Embedded in this uneven history of the mutually informing parallel tracks of Western and Indian cinemas are longstanding thorny issues of the cultural meaning of the production of a modern art form like cinema in a geo-political terrain still given to ‘traditional’ ways of life. Some have argued that the initial emphasis on producing films with stories culled from the vast store of mythological narratives was a way to take advantage of the wave of national awakening to forge an intimate mode of address for the people of India. The public energies of the nationalist context allowed for the absorption of a modern technological medium like cinema into Indian ‘tradition’. Others have taken it for granted that given the ‘traditional’ proclivities of the Indian masses when it came to matters cultural it was only commonsensical to produce such films. Whatever be the nuances of the arguments put forward on this count, the consensus remains that early Indian film was inextricably linked to ‘tradition’. In such arguments the word ‘tradition’ is used as shorthand for cultural texts and practices related to Indian religion or a prescribed ritualistic regime that explicitly configures the sacral in the everyday lives of Indians.

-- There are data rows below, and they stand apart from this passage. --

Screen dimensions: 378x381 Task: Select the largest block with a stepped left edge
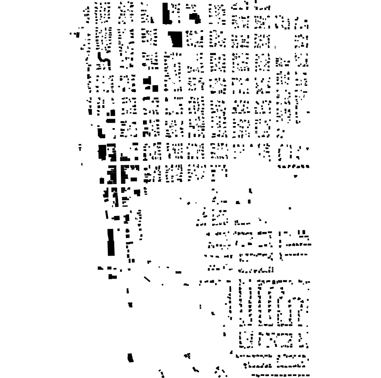coord(177,39)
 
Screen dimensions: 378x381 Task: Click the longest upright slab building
coord(111,242)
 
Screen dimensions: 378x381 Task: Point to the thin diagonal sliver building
coord(147,279)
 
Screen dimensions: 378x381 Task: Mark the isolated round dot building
coord(290,208)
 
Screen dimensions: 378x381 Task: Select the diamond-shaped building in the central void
coord(189,203)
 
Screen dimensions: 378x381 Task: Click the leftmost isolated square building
coord(77,35)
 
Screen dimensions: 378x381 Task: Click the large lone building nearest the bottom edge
coord(130,358)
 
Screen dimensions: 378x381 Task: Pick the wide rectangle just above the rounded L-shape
coord(111,121)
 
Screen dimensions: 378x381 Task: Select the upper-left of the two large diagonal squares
coord(147,81)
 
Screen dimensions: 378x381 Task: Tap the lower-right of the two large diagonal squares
coord(155,88)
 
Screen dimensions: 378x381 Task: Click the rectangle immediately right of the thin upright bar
coord(116,218)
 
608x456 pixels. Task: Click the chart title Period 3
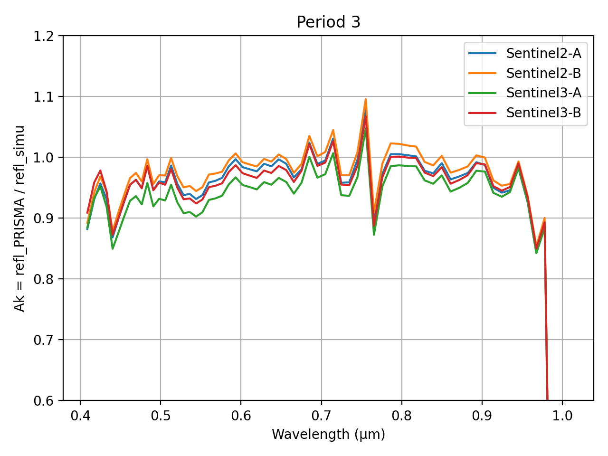(328, 22)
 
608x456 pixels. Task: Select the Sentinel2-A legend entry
(543, 53)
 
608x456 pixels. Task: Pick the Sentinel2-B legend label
(543, 73)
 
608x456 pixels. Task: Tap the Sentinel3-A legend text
(543, 93)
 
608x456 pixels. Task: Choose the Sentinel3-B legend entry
(543, 113)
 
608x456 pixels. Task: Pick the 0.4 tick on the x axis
(80, 416)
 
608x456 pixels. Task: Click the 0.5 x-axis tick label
(161, 416)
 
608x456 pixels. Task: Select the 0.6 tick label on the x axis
(241, 416)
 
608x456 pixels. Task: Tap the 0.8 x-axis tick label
(402, 416)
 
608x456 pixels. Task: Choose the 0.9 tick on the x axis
(482, 416)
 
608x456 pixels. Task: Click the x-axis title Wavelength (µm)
(328, 434)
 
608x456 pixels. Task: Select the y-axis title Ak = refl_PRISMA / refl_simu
(19, 218)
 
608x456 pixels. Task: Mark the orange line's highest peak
(365, 99)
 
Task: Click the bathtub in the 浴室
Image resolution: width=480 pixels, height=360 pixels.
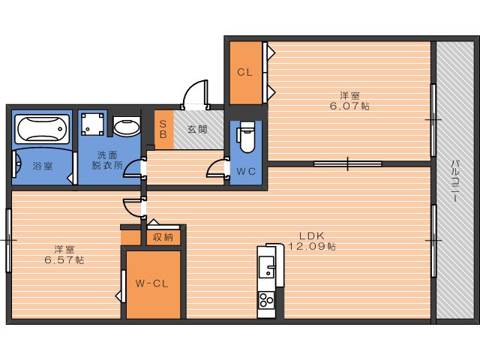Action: pos(42,130)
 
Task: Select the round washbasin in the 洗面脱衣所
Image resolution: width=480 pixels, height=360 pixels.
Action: pos(126,127)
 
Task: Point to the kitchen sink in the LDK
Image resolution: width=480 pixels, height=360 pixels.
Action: pos(267,266)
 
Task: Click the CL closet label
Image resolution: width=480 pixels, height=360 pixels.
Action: pos(244,73)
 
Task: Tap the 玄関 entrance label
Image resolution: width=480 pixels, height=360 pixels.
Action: pos(198,129)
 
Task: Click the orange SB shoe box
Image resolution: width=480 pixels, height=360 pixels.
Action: pos(164,129)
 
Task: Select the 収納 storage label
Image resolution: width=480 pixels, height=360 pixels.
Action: pos(164,238)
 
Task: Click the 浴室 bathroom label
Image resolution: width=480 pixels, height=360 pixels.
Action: pos(42,166)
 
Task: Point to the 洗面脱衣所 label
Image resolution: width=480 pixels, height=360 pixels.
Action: pos(106,161)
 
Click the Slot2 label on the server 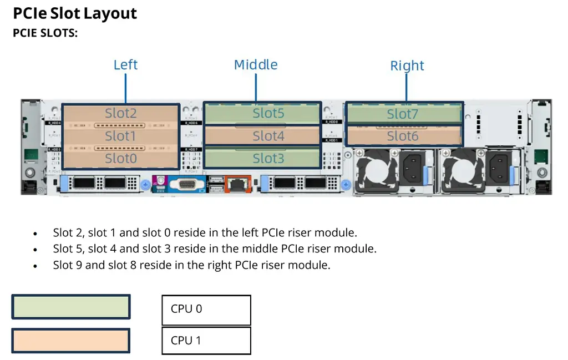(121, 114)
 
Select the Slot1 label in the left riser (121, 136)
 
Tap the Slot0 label (121, 159)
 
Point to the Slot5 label (268, 113)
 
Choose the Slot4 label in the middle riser (268, 136)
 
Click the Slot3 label (268, 159)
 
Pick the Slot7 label (403, 114)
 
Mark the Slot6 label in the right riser (403, 136)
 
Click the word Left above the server (125, 65)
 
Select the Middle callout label (256, 65)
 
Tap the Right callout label (407, 66)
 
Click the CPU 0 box (206, 310)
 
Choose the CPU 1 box (206, 341)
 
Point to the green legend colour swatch (71, 307)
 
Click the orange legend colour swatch (71, 341)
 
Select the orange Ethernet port (238, 183)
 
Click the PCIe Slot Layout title (75, 13)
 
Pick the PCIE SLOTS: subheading (45, 33)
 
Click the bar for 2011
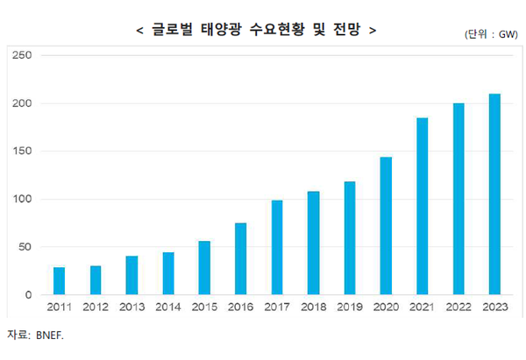point(59,280)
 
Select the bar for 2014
point(167,273)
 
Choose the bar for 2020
point(386,225)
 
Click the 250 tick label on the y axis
point(21,55)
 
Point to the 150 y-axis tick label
point(21,152)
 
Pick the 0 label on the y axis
point(28,295)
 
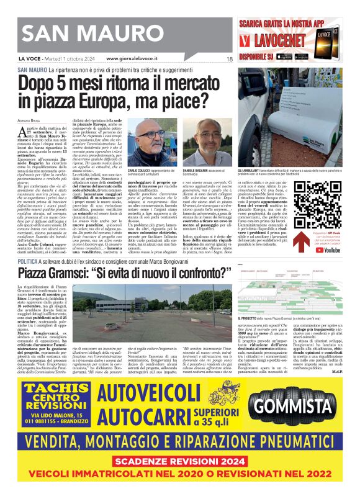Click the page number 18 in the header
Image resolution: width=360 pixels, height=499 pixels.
pos(230,59)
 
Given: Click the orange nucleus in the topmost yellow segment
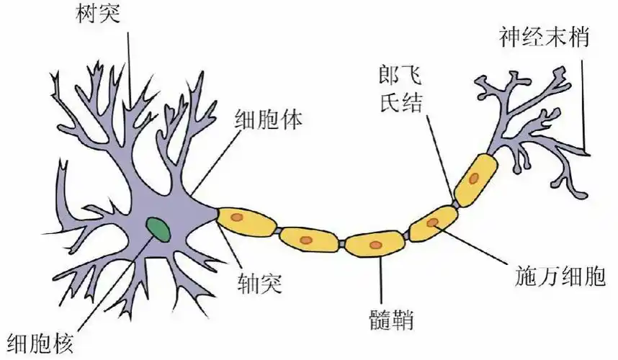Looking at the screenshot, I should [x=473, y=176].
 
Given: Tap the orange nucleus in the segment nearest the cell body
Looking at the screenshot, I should [x=241, y=217].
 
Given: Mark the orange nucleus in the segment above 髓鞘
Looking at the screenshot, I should [x=375, y=245].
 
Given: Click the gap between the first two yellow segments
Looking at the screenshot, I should [x=277, y=231].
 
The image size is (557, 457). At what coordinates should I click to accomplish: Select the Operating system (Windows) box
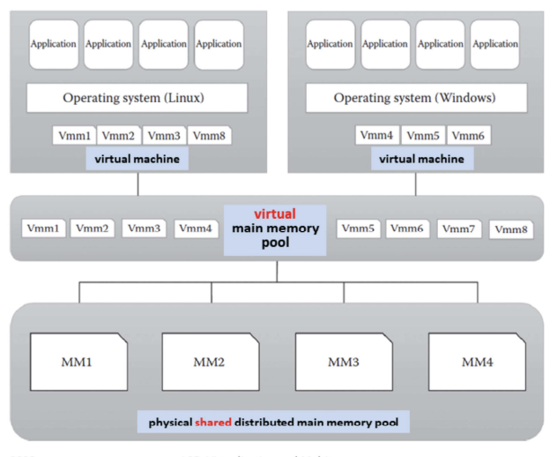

However, the issue is complicated by the filmography of early cinema in India. A very small percentage of the 1500 or so films produced in the silent cinema era are devoted to Indian religious subjects or display hints of imaging a prescribed ritualistic regime of gestures and social behaviour. The bulk of cinema in this period consisted of a mix of fantasy films derived from the various story traditions popular on the subcontinent, the most significant one being the Arabian Nights, and stunt romance adventure films that underwent nuanced modulations through the 1920s to emerge as a fully modern action film genre by the time the talkies arrived in 1931. Together I characterize these films as adventure romance films. Not much of this cinema survives outside of film stills and the fitful and random recordings of the experiences of film personnel and cinema-goers of that generation. However, the historical record is clear enough to complicate the consensus on the ‘traditional’ moorings of early Indian cinema. As I have argued elsewhere, the memory of this cinema continues to be recorded in an apparatus that, in the Indian case, is wedded to the idea of ‘tradition’, and here I emphasize, a very particular idea of ‘tradition’, rather than a notion of tradition linked to the tenets of ‘writing’ as in the case of Western modernity.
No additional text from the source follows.